Daniel Barclay (Drill) commented on DRILL-2560:
-----------------------------------------------

Some notes from reviewing the JDBC specification (jdbc4.1-fr-spec.pdf/jdbc4.2-fr-spec.pdf and Javadoc):

Section 10.1, specifying auto-committing in terms when SQL statements complete, says:

  The point at which a statement is considered to be “complete” depends on the type of SQL statement as well as what the application does after executing it:

  * For Data Manipulation Language (DML) statements such as Insert, Update, Delete, and DDL statements, the statement is complete as soon as it has finished executing.
  * For Select statements, the statement is complete when the associated result set is closed.
  * For CallableStatement objects or for statements that return multiple results, the statement is complete when all of the associated result sets have been closed, and all update counts and output parameters have been retrieved.

However, that doesn't say much about how completion of a SQL statement relates to completion of (return from) an JDBC execute... method call.   


Section 13.1.2, on executing statements, says:

  If the Statement object represents an SQL query returning a ResultSet object, the method executeQuery should be used.
  If the SQL is known to be a DDL statement or a DML statement returning an update count, the method executeUpdate should be used.
  If the type of the SQL statement is not known, the method execute should be used.

It also says that some cases are enforced:
  If the SQL string being executed does not return a ResultSet object, the method executeQuery throws an SQLException"
(apparently meaning "If the SQL [statement] being executed does not return a [result table], the method executeQuery throws an SQLException") and:
  The method executeUpdate throws an SQLException if the SQL string being executed returns a ResultSet.

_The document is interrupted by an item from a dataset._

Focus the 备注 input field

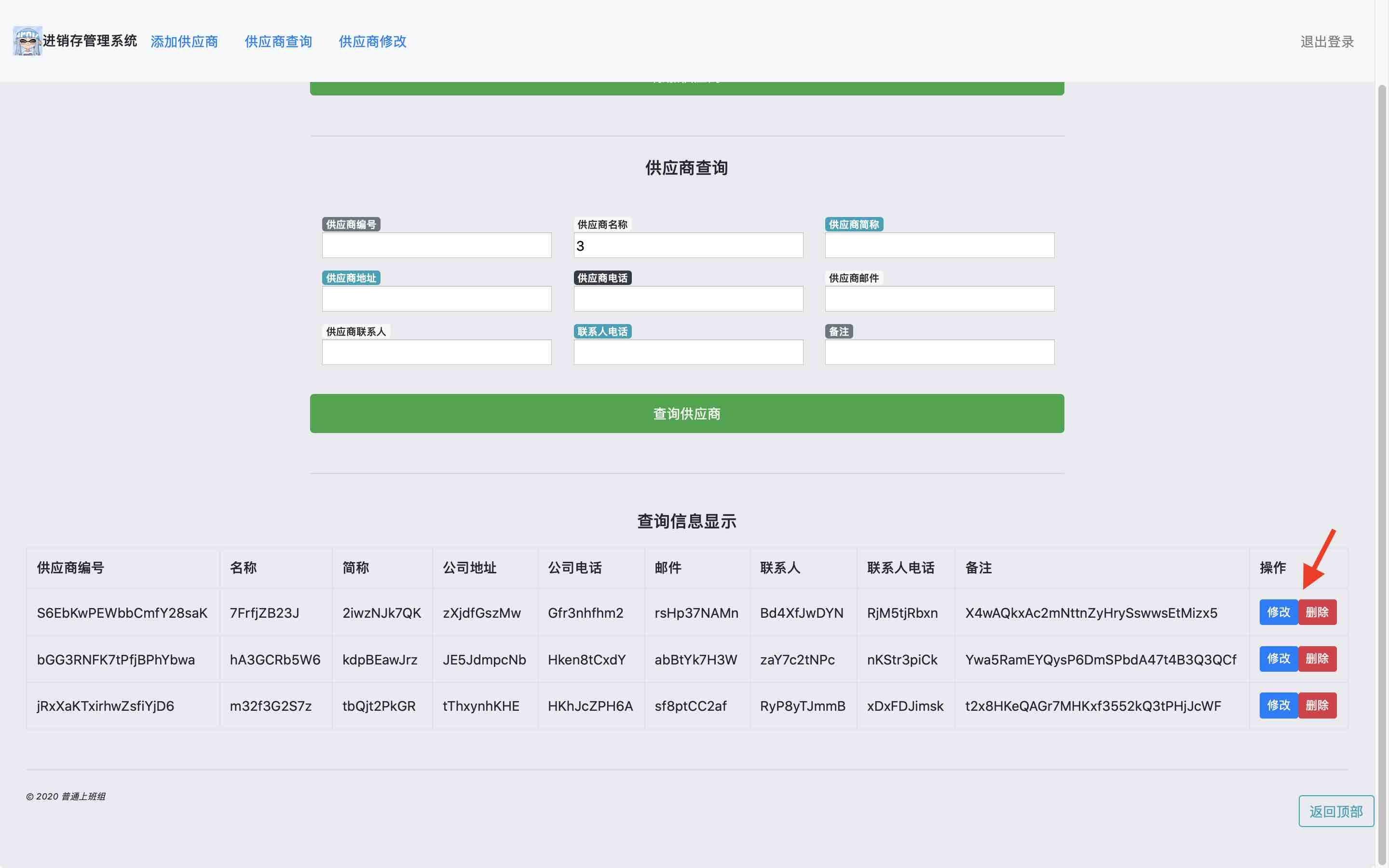(x=939, y=352)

> JDBC execute calls return asynchronously for DDLs
> -------------------------------------------------
>
>                 Key: DRILL-2560
>                 URL: https://issues.apache.org/jira/browse/DRILL-2560
>             Project: Apache Drill
>          Issue Type: Bug
>          Components: Client - JDBC
>    Affects Versions: 0.8.0
>            Reporter: Chris Westin
>            Assignee: Daniel Barclay (Drill)
>
> While working with TestViews, I noticed that JDBC's executeQuery() returns immediately for drop view statements. For DDLs, users' expectation would be that the call would return synchronously. The same would be true for execute(), and executeUpdate(), if used for DDLs. This behavior is pretty typical for RDBMSs. This avoids the user having to consume the (non-)output in order to wait for the statement to complete -- otherwise it will get cancelled when the Statement is closed.